**SHORT PROBLEM A**
In the opinion piece about Trump's associates, what job did Jeanine Pirro once hold?

**EXCERPT TO READ**
## Start
Damn Shame Trump Has All These Crooks Hanging Around Him, Doing His Criminal Bidding
Freshly impeached Donald Trump spent this weekend whining about why he was impeached at all. Oh, why did such a bad thing happen to someone like him -- a fundamentally bad person? Trump is just like Job if Job were a corrupt mob boss president finally held somewhat accountable for his actions.
Trump's ongoing dilemma is that he seems to have surrounded himself -- by some twist of fate -- with the type of people who'd frequent the Mos Eisley cantina in Star Wars. Trump's defenders, as well as Trump himself, will argue that we shouldn't trust anyone who was ever close enough to Trump to see firsthand how crooked he is.
This weekend, Jeanine Pirro compared human smoking gun Lev Parnas to Michael Cohen, Trump's former personal lawyer and "fixer," which is an above-board term used to describe someone who'd never break the law on his client's behalf.
PIRRO: For all you bozos who now want to call Lev Parnas, the latest guy indicted on multiple felonies who will say or do whatever he can to get out of his indictment, he's no more credible than your "hero" Michael Cohen, who you dragged out of prison to testify in your hallowed chambers.
Pirro is a former Westchester County prosecutor so she knows damn well that one thing someone can't do to avoid a stint in striped pajamas is called "perjury." A prosecutor who knowingly lets their witness lie on the stand is suborning perjury, which is "bad." Cohen and Parnas are credible witnesses against Trump not because we'd trust them with our grandmother's china, but because they saw him do crime ... a lot. There's a reason nuns are rarely witnesses in mob trials. Sister Edith isn't usually in the room when a gangster orders someone whacked.
## End
**DATA TO PROCESS**
## Start
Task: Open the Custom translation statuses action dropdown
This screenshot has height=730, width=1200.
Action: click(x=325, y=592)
## End
## Start
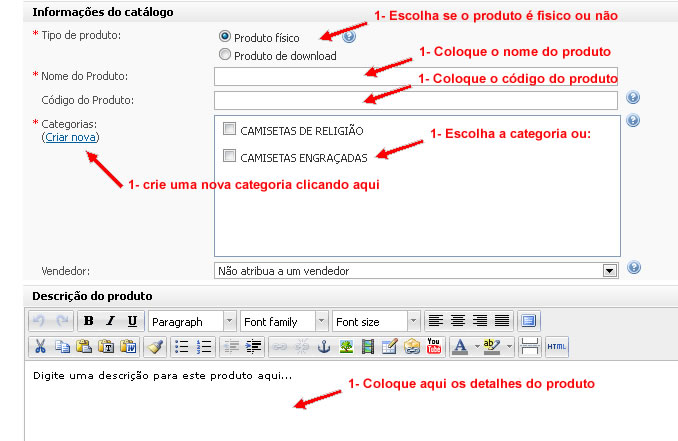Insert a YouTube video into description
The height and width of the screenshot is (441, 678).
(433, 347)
## End
**SHORT PROBLEM B**
Put the records starting with the line containing "Task: Open the" and going on through the line containing "Action: click(x=325, y=592)" into a two-column CSV with the columns request and answer. Give one row per request, with each value in a single quoted field and line breaks replaced by spaces.

**CORRECT RESPONSE A**
She was a Westchester County prosecutor.

**CORRECT RESPONSE B**
request,answer
"Task: Open the Custom translation statuses action dropdown This screenshot has height=730, width=1200.","Action: click(x=325, y=592)"